A French judge has ordered the three lock-up stores in the Paris area to be cleared of jewels, art-works, leather goods and clothes believed to be worth up to Euros 12m.

Princess Maha Al-Sudairi, former wife of the late Saudi crown prince, has made headlines several times in the last four years by running up, and omitting to pay, immense hotel and shopping bills in the West. In June last year, she left the Shangri-la Hotel in Paris with 60 of her staff without paying the €6m bill for an entire floor that she had occupied for six months.

Princess Maha, believed to be in her 50s, is now being sued by six other French creditors, including a company which provided up to 30 chauffeur-driven cars a day for six months during her Paris visit last year. A judge in Nanterre west of Paris has ordered three lock-up store-rooms rented by the princess to be opened in the next few days.

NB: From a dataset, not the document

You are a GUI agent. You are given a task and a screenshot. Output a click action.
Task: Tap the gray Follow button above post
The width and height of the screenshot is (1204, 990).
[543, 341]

Their contents will be seized and may eventually be sold to pay off the princess’ debts. Legal proceedings will be long and complex, however. The princess claims diplomatic immunity and has declined to hire a lawyer to respond to the accusations against her.

Maha al Sudairi is the divorced wife of the late Saudi crown prince and interior minister, Nayef bin Abdul Aziz Al Saud, who died last June a few days before she left the Shangri-la in Paris without paying her bill. She is now believed to have been ordered to remain in Saudi Arabia.

She was confined to a royal palace in 2009 after running up unpaid bills of €15m in Paris for hotels, meals, jewels and clothes, including underwear worth €60,000.

The legal case against her has been brought by six of her French creditors, including a company called Cinquième Etoile, which provides limousines and other services to super-rich visitors to Paris.

“Every day we had about 30 cars ready for her and those who accompanied her,” a spokesman for Cinquième Etoile told the newspaper, Le Parisien. “We are still awaiting payment…The people we sub-contracted to are suing us because they haven’t beeen paid either.”

The company’s bill is estimated at €1.5million and the princess’s total outstanding debts in Paris – other than the Shangri-la hotel bill – at €10million.